Sayın Mesud Barzani’ye, Merhum Sami Abdurrahman’a mektuplar yazdı, yüz- yüze görüştü.
Mahkeme tutanaklarını ve olayla ilgili belgelerin fotokopilerini istedi.
Ama sonuç alınamadı.
Bütün bu çabaların amacı, olayın aydınlatılmasıyla, bir daha böyle bir trajedinin yaşamamasıydı.
Şimdi de bu konuda akli selim bir şekilde olay araştırılıp belgeleri, yaşayan tanıkların ifadeleri ve ilgililerin dinlenmesi ile gün yüzüne çıkmasının büyük bir yararı vardır.

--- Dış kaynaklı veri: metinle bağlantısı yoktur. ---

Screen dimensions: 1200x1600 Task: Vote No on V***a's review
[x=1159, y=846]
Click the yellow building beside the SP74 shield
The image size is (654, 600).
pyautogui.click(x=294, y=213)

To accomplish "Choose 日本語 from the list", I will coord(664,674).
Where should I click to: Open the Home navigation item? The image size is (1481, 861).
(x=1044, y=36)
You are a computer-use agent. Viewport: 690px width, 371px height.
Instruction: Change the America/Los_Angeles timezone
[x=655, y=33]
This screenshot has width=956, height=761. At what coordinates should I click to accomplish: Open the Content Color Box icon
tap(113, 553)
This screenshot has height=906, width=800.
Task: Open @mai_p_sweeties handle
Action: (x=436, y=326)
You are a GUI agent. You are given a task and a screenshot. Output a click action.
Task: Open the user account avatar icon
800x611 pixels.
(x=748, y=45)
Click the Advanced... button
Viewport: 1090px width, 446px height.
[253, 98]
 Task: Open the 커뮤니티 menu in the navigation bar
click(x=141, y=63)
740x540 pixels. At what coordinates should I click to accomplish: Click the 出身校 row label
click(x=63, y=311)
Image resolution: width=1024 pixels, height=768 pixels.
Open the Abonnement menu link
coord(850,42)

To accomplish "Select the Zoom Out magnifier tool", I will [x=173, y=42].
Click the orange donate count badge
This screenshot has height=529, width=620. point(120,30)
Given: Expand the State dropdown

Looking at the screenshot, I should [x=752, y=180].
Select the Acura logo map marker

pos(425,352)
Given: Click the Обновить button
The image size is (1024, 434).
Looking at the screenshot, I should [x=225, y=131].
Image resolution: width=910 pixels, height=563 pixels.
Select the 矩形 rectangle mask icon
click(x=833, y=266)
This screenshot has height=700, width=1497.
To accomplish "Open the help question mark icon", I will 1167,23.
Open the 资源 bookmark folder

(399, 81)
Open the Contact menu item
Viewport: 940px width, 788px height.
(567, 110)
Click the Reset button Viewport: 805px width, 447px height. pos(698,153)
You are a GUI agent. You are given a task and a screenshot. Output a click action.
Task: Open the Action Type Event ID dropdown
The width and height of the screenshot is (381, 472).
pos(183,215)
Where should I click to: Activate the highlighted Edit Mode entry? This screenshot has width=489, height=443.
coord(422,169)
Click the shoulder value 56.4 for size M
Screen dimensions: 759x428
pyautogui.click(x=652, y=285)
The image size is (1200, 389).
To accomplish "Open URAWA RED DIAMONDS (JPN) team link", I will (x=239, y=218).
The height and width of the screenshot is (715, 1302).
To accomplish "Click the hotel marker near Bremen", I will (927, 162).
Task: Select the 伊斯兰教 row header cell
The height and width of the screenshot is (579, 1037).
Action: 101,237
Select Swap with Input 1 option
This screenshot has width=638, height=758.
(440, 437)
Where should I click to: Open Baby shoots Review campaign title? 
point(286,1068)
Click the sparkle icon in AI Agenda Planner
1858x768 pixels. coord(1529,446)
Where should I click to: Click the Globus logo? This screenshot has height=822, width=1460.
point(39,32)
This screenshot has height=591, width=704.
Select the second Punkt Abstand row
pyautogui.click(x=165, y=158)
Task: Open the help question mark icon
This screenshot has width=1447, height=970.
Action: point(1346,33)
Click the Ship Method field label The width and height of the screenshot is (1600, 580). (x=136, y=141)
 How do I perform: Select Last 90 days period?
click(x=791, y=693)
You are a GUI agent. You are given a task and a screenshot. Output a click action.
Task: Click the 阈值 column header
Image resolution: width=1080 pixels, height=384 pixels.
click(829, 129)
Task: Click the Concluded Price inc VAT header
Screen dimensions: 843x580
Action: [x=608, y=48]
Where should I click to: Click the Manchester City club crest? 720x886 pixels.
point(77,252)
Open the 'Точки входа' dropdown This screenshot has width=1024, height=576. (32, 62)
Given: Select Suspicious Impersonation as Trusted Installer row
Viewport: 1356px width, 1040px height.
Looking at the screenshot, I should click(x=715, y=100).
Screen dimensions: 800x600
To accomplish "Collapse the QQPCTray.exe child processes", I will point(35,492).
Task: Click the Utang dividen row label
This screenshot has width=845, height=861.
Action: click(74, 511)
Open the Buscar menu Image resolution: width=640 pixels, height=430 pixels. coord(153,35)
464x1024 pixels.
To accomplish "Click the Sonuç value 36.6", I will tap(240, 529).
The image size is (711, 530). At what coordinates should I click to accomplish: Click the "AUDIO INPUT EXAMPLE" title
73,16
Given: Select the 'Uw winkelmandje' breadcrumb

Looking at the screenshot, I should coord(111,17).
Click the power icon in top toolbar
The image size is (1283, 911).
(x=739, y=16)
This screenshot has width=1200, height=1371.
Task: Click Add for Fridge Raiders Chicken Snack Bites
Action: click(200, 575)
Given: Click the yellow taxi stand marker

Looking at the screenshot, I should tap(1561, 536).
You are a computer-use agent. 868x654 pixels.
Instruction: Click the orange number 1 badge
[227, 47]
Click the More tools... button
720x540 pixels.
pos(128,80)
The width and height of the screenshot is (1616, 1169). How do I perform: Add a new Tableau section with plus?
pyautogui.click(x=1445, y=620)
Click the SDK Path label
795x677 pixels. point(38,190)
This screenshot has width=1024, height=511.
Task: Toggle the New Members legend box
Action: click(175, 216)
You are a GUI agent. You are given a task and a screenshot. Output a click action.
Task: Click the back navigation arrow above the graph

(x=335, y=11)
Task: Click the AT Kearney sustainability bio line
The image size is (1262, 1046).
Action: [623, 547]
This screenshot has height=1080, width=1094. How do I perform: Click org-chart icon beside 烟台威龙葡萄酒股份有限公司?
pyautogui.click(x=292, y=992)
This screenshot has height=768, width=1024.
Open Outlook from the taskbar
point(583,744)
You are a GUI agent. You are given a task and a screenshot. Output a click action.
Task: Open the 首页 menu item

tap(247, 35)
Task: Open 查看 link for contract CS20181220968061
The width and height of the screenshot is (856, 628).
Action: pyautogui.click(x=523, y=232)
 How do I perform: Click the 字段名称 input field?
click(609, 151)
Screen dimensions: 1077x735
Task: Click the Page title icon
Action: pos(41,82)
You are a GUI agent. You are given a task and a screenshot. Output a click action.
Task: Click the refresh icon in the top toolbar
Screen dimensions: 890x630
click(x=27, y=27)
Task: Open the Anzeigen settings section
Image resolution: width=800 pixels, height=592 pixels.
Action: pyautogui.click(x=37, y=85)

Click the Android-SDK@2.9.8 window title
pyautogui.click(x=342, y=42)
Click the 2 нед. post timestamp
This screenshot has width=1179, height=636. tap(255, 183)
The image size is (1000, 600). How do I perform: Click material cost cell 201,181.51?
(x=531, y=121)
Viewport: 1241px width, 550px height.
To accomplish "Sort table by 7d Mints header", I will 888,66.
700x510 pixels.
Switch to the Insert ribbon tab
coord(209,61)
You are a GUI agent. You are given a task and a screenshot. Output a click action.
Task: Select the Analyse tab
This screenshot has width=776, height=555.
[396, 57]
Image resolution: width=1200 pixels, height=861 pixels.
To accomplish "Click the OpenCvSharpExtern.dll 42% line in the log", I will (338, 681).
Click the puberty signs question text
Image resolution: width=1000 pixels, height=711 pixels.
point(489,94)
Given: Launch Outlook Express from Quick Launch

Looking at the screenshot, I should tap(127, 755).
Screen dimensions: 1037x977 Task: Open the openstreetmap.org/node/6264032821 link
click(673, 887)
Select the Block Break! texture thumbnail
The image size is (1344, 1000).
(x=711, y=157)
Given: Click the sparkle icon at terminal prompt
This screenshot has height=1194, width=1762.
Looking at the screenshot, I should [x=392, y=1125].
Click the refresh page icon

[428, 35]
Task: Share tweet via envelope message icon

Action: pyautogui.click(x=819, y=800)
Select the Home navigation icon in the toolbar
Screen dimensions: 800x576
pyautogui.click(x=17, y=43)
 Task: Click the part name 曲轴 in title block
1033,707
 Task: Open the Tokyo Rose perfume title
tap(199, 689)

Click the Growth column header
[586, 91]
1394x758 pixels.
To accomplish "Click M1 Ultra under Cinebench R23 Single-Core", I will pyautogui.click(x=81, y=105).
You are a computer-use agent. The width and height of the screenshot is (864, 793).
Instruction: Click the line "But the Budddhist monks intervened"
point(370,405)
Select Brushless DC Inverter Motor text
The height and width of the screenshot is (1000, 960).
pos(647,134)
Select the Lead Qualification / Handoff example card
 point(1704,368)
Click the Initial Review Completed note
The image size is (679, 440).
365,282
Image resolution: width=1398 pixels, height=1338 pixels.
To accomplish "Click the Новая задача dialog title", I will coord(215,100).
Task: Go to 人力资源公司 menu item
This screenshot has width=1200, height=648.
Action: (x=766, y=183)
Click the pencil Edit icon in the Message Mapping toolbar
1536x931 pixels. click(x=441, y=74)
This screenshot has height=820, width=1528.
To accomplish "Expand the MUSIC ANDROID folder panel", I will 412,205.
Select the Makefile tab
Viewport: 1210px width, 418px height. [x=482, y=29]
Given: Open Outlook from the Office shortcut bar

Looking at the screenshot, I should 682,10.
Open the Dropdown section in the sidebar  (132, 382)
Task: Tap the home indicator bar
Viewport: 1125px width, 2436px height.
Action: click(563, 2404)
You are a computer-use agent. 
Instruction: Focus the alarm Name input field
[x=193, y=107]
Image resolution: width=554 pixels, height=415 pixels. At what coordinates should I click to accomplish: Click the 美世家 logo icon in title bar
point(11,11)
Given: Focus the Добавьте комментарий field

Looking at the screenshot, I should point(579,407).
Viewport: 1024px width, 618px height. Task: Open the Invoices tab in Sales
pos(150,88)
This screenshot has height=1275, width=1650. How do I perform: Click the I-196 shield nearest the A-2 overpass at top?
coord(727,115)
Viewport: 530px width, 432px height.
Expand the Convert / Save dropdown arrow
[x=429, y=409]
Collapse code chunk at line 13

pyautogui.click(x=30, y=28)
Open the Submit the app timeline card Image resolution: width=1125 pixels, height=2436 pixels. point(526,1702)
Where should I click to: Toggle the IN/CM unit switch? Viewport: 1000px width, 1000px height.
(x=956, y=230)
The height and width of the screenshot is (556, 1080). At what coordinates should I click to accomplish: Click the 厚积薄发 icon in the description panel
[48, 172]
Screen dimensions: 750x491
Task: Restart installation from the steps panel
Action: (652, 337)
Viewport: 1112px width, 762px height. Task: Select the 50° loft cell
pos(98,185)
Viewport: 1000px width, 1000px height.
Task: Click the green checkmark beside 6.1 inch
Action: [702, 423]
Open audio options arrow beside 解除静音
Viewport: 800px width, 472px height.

O kadar karmaşık ve altüstler yaşıyoruz ki insan nereden ve nasıl başlayacağını bilemiyor.
Ama önce sağ duyu, öncelikle ulusal hassasiyet her adıma egemen olsun.
Kabuk bağlayan yaraları kaşırsak, yeni trajedilere davetiye çıkarırız.
Bir bela geri kalmışlık.
Sömürge koşullarında yaşamak belaların en belası.
Rewşenbîrlerimiz( ben çoğuna rewşenbir diye niteliyorum), siyasetmedarlarımız var, hem de bolca.
Sizde taktir edersiniz, sömürge halkların aydın ve siyasetçilerinin kendilerine özgü özellikleri var.
Özden ziyade, sözün peşindedirler.
Egolarının tutsağı, ben merkezcidirler, her şey kendileri ile başlatıp, bitirirler.
Merkez kaç tulumbaları gibidirler.
Anı yazarlar, kendilerinden başka herkesi karalarlar.
Biyografi yazarlar, kendilerini anlatırlar.
Olayları yorumlarken hem savcı, hem hakim olurlar.
Eleştiri adına ya karalama, ya da methüsena ederler.
Hantaldır, çoğu kez bu tipler.
Ben varsam her şey var, ben yoksam hiç bir şey yok.
Böyleleri ulusal hassasiyetlerden, ulusal xireten yoksundurlar.
Biz, ne zaman ki Fuat Elçi ve Dara Kırmızıtoprak’ın Amed’de kol-kola girmelerinin koşullarını oluşturursak, o zaman saygı değer SAİD’ler olayını kaşıyıp, bezirganlık yapanların pabucunu dama atarız.
Bu muştuların özlemi ile başarılar dilerim.